In: Economics
The local community is considering two options to raise money to finance a new football stadium. The first option is to institute a per unit tax on restaurant meals of $2.00. The market demand and supply functions for restaurant meals are:
Qd=80,000-1,000P
Qs=19,000P-220,000
Round to the nearest whole number.
a) Calculate consumer and producer surplus with the per unit tax.
The second option the community is considering implementing is an income tax. If an income tax is implemented, the new demand for the restaurant meals is:
Q'd=79,000-1000P
b) Calculate the level of consumer and producer surplus in the restaurant market with the income tax.
c) Which of the two options will reduce the sum of consumer and producer surplus the least?

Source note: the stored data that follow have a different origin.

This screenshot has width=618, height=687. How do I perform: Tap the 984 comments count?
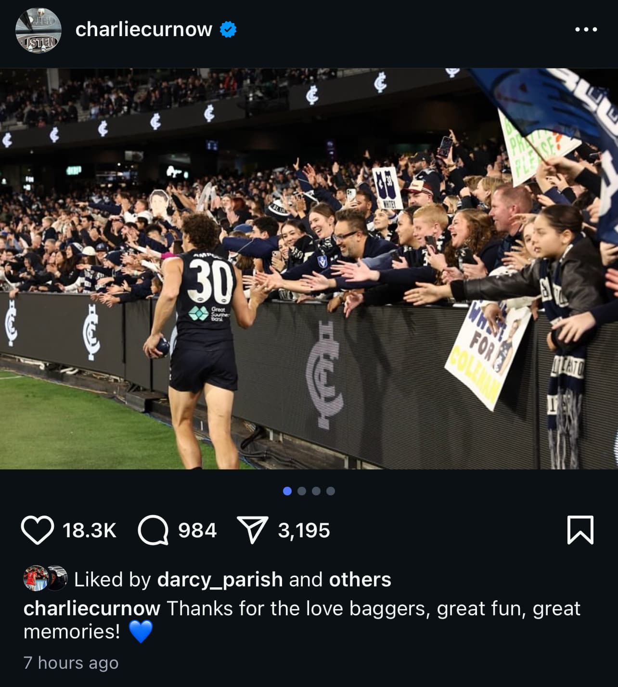click(197, 531)
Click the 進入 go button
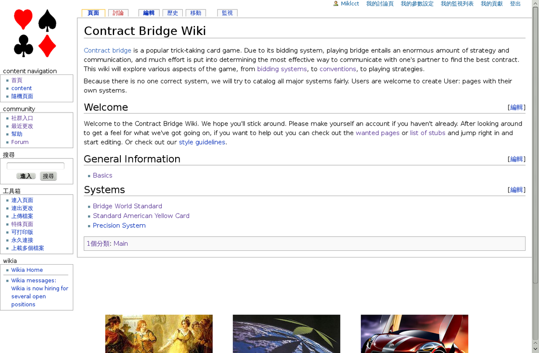Screen dimensions: 539x353 point(26,176)
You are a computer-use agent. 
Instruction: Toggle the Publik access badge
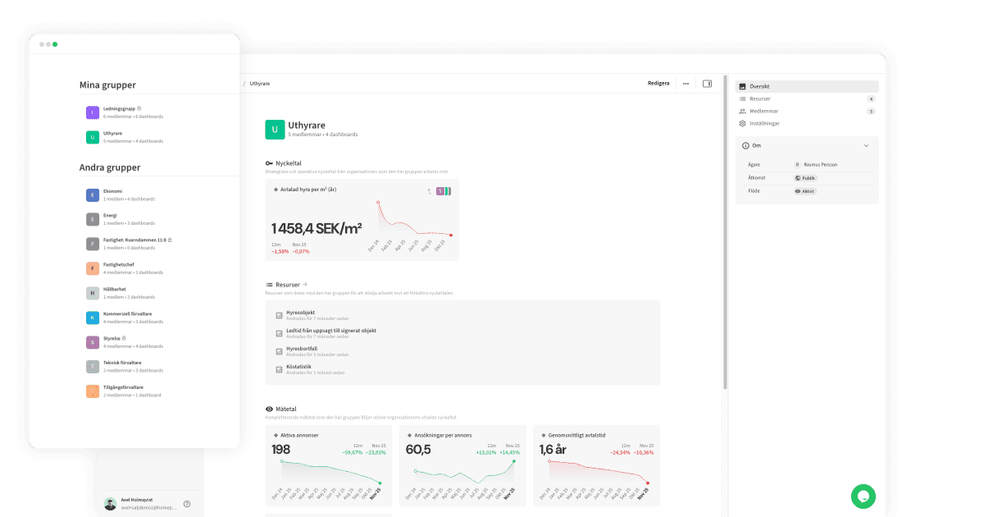(x=805, y=177)
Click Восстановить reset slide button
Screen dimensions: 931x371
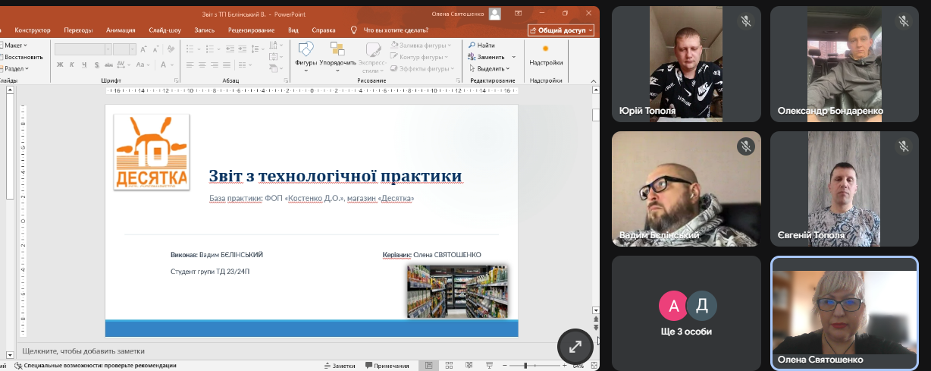point(24,57)
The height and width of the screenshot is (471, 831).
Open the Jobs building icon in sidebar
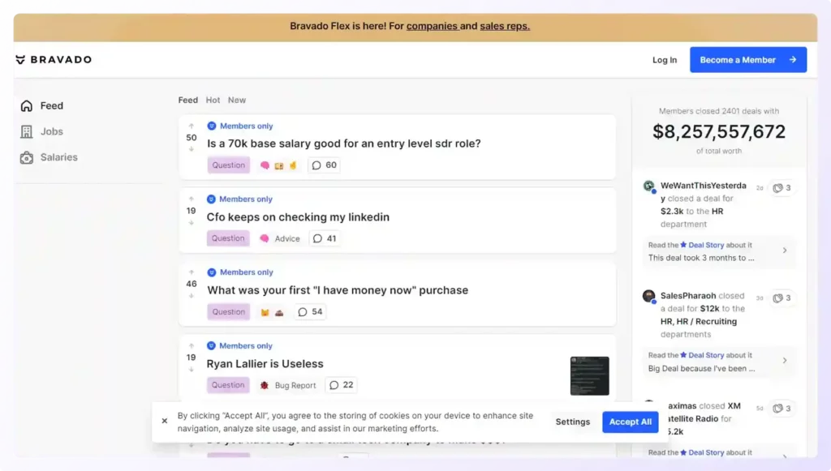coord(27,131)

Please clearly box your answers.
In case of tax, the demand function for restaurant meals will be:
Qd=80,000-1,000(P+2)
Qs=19,000P-220,000
The equilibrium will be:
80000-1000(P+2)= 19000P-220000
80000-2000+220000=19000P+1000P
298000=20000P
P = 298000/20000 = $14.9
Therefore, suppliers will receive a price of $14.9
Consumers will pay a price of $14.9+$2 = $16.9
Quantity demanded = 80000-1000(16.9) =63000
Quantity supplied = 19000 (14.9) - 220000 =283100-220000=63100
Consumer surplus = 0.5 * 63.1*63100 = $1990805
Producer Surplus = 0.5 *3.3 *63100 = $104115
Total Surplus = $2094920
When income tax is implemented, then equilibrium will be
79,000-1000P = 19,000P-220,000
299000=20000P
P = 299000/20000 = $14.95
Quantity demanded = 79000-14950=64050
Quantity supplied = 19000*14.95 -220000 = 64050
Consumer Surplus = 0.5*65.05*64050 = $2083226.25
Producer Surplus = 0.5 * 3.35*64050 = $107283.75
Total Surplus = $20940510
Therefore, the second option will reduce the sum of consumer and producer surplus the least.